Exclusion from the single market can only discourage foreign investment and increase the chances of recession. There are also early signs of postponement of investment by British firms because of uncertainties. And how many foreign (and British) firms will follow the example of those who have already said they will move their headquarters to the continent if Britain is excluded?

Brexiteers talk about exciting new possibilities of trade deals with the rest of the world once we have left the EU. But the omens are not favourable. When the new Trade Minister, Liam Fox, announced he would begin trade negotiations with the US immediately, his opposite number in the US, Mr Froman, promptly told him the US would not negotiate until our new relationship with the EU was settled.

China, India, Canada and Australia have all poured cold water on talk of easy bilateral trade agreements with the UK. They prefer dealing with the EU en bloc.

Perhaps most serious of all is the danger to Britain of a flight of capital abroad. Our huge trade deficit is financed by foreign money. If a Brexit recession looms and we are no longer in the single market or have access to it, and if the pound’s fall continues, not only is it likely that inward foreign investment would dry up, but that a substantial body of existing foreign capital in Britain would flow out. We would be in a serious crisis.

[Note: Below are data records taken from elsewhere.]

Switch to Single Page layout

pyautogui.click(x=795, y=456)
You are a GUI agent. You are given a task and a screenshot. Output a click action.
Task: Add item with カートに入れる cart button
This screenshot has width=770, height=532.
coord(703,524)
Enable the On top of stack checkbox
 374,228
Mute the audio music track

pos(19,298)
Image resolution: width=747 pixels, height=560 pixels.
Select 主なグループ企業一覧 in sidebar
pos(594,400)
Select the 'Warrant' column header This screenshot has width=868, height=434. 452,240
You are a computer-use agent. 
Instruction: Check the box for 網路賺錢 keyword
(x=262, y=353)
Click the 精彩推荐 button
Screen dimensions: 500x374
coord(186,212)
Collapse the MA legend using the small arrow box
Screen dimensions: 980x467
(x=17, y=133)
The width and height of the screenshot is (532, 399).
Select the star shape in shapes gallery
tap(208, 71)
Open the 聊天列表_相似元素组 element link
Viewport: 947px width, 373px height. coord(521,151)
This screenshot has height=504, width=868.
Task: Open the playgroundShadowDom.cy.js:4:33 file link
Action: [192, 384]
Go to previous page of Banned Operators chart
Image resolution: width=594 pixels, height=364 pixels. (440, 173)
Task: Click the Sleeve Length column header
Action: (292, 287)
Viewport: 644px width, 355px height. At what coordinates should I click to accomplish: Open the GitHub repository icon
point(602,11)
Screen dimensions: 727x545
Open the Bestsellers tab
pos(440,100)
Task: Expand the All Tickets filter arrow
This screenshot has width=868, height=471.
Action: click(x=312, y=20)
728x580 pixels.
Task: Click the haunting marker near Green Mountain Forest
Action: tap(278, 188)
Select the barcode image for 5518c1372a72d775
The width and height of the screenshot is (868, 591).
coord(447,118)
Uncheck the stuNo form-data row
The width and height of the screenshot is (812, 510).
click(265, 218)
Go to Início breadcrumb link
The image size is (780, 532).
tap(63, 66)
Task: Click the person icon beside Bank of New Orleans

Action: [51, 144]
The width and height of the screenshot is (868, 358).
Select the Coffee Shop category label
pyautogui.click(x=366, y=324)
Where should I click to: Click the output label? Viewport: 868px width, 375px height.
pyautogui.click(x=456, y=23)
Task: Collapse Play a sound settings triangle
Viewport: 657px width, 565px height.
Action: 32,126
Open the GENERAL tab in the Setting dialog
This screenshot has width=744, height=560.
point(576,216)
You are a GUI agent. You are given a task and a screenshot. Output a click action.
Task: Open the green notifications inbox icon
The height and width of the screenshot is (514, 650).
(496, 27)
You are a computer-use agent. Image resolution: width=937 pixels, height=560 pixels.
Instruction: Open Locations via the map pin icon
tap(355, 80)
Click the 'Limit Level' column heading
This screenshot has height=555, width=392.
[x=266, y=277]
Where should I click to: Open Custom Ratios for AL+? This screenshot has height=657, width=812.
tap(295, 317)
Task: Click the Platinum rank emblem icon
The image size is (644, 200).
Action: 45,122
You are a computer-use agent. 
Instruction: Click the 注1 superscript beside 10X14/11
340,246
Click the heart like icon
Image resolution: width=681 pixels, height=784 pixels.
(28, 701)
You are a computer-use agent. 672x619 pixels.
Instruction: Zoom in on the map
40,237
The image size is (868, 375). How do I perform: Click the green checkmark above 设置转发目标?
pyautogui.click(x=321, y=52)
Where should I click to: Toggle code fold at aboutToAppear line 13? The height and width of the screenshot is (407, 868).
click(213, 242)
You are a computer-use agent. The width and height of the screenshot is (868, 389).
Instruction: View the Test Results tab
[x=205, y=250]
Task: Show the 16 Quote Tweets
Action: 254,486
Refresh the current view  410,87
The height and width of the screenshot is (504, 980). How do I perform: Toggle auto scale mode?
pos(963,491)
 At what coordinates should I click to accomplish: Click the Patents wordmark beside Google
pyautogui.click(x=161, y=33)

During the referendum campaign, the Leave camp promised us a future in the sunny uplands with loads of extra money for the NHS. What will be the effect on public opinion if, instead, a Brexit recession, coupled with a ban on EU immigration, brought more severe austerity, staff shortages and less money for the NHS, a sterling crisis, higher unemployment and perhaps even a resurgence of inflation? This cannot be ruled out.

At present Leavers are ringing their bells. Within two years or so they may well be wringing their hands.

Dick Taverne was Labour MP for Lincoln from 1962-74. Financial Secretary to the Treasury from 1969-70, he is now a Lib Dem peer.